== Activity ==
Exactly reproduce the lines from the line that has "2128x1350 pixels." down to the last line of the entries, inclusive.
Top of Data
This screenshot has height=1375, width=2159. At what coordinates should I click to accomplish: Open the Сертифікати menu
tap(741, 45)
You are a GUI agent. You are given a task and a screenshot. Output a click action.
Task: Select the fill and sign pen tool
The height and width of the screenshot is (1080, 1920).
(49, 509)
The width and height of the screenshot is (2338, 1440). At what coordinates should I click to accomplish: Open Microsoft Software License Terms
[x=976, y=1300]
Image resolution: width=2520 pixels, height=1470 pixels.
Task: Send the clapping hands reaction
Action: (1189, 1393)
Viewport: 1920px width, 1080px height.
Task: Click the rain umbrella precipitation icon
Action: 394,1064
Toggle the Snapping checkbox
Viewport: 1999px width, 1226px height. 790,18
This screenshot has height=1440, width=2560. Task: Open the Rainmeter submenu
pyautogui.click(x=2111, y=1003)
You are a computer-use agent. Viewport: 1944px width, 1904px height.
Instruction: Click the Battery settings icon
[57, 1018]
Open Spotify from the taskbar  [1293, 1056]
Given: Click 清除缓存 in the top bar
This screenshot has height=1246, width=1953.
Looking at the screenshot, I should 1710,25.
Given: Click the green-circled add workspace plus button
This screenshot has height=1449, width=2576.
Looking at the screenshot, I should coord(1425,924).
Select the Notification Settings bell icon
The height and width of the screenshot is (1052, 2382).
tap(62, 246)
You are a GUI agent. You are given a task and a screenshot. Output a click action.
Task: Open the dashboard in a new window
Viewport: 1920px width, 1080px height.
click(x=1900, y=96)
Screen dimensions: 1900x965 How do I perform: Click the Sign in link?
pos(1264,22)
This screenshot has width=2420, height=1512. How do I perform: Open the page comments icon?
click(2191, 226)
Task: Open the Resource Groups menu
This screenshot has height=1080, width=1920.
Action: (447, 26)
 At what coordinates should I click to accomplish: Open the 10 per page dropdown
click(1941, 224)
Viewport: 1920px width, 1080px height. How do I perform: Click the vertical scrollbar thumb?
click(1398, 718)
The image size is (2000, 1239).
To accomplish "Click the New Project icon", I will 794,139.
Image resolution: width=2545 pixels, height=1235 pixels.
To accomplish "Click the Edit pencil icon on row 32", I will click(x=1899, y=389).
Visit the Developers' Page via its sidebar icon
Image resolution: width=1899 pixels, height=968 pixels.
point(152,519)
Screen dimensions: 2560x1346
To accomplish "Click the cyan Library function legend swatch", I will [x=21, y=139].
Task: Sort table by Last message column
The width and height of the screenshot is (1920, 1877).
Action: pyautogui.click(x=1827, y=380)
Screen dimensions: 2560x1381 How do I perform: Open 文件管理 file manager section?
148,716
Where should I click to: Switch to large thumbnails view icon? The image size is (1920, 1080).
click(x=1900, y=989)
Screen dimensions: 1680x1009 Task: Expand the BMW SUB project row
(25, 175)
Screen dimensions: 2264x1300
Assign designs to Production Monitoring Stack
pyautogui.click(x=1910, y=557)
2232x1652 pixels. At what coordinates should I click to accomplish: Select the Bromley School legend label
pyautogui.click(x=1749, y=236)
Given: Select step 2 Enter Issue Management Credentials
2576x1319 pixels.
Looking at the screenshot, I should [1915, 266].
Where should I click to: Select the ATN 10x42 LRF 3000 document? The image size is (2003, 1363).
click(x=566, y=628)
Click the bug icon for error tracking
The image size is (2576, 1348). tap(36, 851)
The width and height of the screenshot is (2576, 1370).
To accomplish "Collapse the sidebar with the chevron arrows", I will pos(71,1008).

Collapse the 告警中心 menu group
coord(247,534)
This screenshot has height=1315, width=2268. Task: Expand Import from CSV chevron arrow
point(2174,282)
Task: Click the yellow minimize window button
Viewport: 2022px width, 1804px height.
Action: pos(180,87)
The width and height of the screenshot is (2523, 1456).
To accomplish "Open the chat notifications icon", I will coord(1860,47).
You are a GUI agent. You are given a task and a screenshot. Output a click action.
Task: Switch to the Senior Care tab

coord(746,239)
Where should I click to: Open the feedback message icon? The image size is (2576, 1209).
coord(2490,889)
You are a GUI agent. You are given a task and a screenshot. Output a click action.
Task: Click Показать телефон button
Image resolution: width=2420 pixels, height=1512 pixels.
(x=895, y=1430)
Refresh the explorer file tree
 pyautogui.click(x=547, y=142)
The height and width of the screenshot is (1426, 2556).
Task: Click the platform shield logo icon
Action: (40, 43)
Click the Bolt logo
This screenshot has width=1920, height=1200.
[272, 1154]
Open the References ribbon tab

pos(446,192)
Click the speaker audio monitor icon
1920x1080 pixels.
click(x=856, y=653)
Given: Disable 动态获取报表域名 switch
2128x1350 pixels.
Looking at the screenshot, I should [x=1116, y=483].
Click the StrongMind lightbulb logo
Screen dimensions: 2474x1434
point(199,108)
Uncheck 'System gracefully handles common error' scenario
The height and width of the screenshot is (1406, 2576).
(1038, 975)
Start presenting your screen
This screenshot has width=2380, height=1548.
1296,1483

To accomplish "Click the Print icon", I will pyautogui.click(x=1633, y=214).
Bottom of Data
== Response for this exercise ==
2128x1350 pixels.
Looking at the screenshot, I should [x=1116, y=483].
Click the StrongMind lightbulb logo
Screen dimensions: 2474x1434
point(199,108)
Uncheck 'System gracefully handles common error' scenario
The height and width of the screenshot is (1406, 2576).
(1038, 975)
Start presenting your screen
This screenshot has width=2380, height=1548.
1296,1483

To accomplish "Click the Print icon", I will pyautogui.click(x=1633, y=214).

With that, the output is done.